En matière de droits familiaux, plusieurs mesures améliorent les dispositifs existants. L’article 15 supprime la double condition d’affiliation du père et de la mère pour bénéficier de la majoration de durée d’assurance de huit trimestres accordés aux mères à la naissance de chaque enfant.

En plus du dispositif existant de majoration de trimestres pour enfants qui bénéficient aux femmes, l’article 16 transforme la bonification de 10 % de la pension pour les parents à partir du troisième enfant en une bonification forfaitaire accordée à chaque parent dès la naissance du premier enfant d’un montant de 600 euros annuels par enfant. Jusqu’à présent exprimée en pourcentage de la pension et donc profitant plus aux hommes en proportion, la bonification forfaitaire proposée sera plus juste en donnant aux parents le même montant. Elle sera également plus large puisqu’elle s’appliquera dès la naissance du premier enfant, puis se cumulera à chaque enfant supplémentaire dans une limite de quatre enfants. Nous formulons cette proposition d’un calcul forfaitaire de la majoration considérant qu’elle pourra ainsi favoriser une forme de redistribution au profit des femmes et des familles modestes. Toutefois, suivant l’objectif prioritaire poursuivi, le débat peut s’ouvrir sur un calcul en pourcentage.

L’article 17 instaure pour les proches aidants qui s’occupent d’un membre de leur famille en perte d’autonomie une majoration de durée d’assurance d’un trimestre par période de trente mois, dans la limite de huit trimestres.

L’article 18 fixe le montant du minimum de retraite pour une carrière à 100 % du SMIC net, y compris pour les exploitants agricoles. Cette avancée sociale sera applicable à compter de 2023 pour les pensionnés actuels comme pour les futurs retraités.

Plusieurs dispositions de la proposition de loi améliorent par ailleurs les règles de la réversion, tout en harmonisant les règles entre le privé et le public. Concernant, le régime général, l’article 19 prévoit d’accorder la réversion sans condition de ressources et de garantir un montant de réversion pour le conjoint survivant qui ne peut être inférieur à 75 % de la pension du conjoint décédé, alors que ce taux est aujourd’hui de 54 %. L’article 20 procède au même relèvement pour les fonctionnaires alors que les règles actuelles garantissent un taux de remplacement de seulement 50 %. Pour tenir compte des évolutions sociétales, les articles 21 et 22 proposent en outre d’étendre le droit à pension de réversion au partenaire pacsé survivant au profit des assurés du régime général et des fonctionnaires. Les auteurs de cette proposition de loi n’ont pas choisi, néanmoins, de retenir une durée minimum de vie commune pour ouvrir ce droit et prévoient qu’il s’applique au prorata de la vie commune, à l’instar du droit applicable aux couples mariés.

Enfin, le titre III détaille les mesures de financement d’un système de retraite par répartition amélioré en portant l’exigence d’un meilleur partage des richesses. Ces mesures, qui engendrent 80 milliards d’euros de recettes nouvelles, doivent être accompagnées, selon les auteurs de la proposition de loi, par de nouvelles orientations politiques de nature à créer de nouveaux emplois, à augmenter les salaires et à aboutir définitivement à l’égalité salariale entre les femmes et les hommes. Ce sont autant de moyens d’accroître les rentrées de cotisations sociales et d’assurer la pérennité de notre modèle de protection sociale.

Consignes écrites:
A: Recopiez le passage de l'extrait sur les retraites qui commence à « L’article 18 fixe le » et se termine à « les futurs retraités. ».
B: Répondez aux questions suivantes d'après l'extrait sur les retraites.
(i) Quel montant annuel par enfant la bonification forfaitaire prévue à l'article 16 accorde-t-elle à chaque parent ?
(ii) À compter de quelle année l'article 18 s'appliquera-t-il ?
(iii) Quel taux minimal de la pension du conjoint décédé l'article 19 garantit-il au conjoint survivant ?

Données fournies:
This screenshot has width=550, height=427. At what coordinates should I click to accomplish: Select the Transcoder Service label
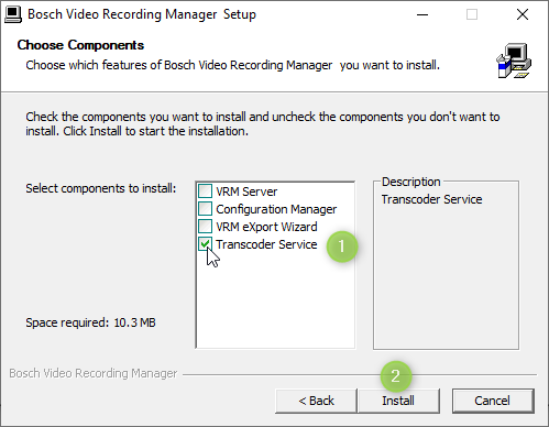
---
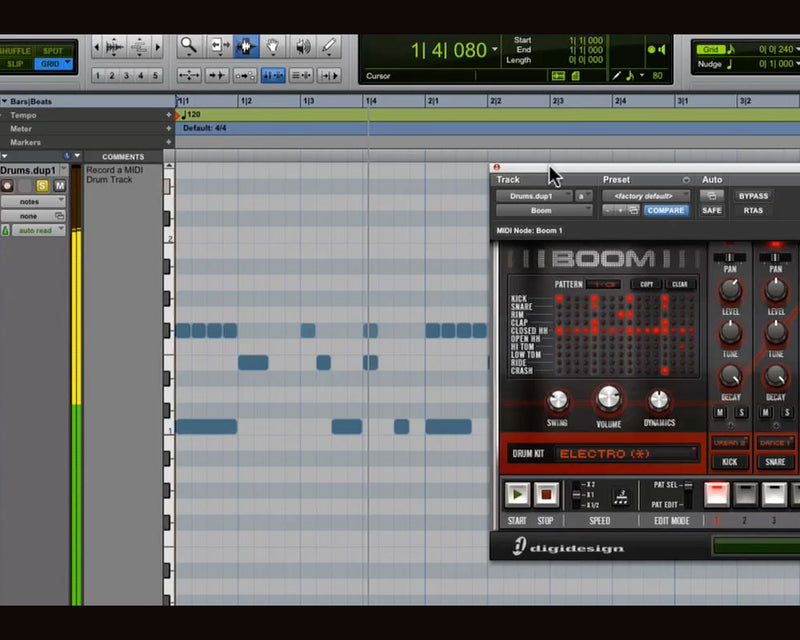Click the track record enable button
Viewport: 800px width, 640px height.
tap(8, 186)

Réponses écrites:
A:
L’article 18 fixe le montant du minimum de retraite pour une carrière à 100 % du SMIC net, y compris pour les exploitants agricoles. Cette avancée sociale sera applicable à compter de 2023 pour les pensionnés actuels comme pour les futurs retraités.

B:
(i) 600 euros annuels par enfant.
(ii) À compter de 2023.
(iii) 75 % de la pension du conjoint décédé.